YOUR GOAL:
From the records below, return every line containing the word "computer".

PROVIDED DATA:
• • •

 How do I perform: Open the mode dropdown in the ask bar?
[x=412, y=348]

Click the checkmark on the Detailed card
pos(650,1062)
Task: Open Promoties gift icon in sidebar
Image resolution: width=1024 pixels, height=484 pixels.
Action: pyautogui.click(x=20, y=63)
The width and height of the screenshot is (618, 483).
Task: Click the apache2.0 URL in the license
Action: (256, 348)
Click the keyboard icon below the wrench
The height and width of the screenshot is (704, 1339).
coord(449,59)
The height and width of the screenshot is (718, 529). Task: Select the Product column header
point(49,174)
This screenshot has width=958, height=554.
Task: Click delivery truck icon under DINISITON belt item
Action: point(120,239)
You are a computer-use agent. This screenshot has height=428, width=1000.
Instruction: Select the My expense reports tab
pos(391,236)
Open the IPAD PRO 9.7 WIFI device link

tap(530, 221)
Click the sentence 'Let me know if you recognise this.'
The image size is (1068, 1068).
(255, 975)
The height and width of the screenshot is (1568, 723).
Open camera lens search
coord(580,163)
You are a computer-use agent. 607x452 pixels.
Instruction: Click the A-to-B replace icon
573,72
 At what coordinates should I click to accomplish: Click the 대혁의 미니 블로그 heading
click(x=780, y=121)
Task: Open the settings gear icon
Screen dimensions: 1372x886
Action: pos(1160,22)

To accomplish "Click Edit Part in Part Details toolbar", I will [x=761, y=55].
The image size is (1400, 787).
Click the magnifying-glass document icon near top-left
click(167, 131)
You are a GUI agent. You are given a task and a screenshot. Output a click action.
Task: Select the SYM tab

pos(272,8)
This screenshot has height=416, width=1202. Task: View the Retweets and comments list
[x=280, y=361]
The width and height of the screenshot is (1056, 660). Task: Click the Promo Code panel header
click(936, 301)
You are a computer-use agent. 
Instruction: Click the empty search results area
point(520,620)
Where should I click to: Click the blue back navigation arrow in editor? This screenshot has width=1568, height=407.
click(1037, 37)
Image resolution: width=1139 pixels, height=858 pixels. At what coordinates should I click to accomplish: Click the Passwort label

• • •

TASK ANSWER:
You are a computer-use agent. This screenshot has height=428, width=1000.
You are a computer-use agent. 607x452 pixels.
You are a computer-use agent. 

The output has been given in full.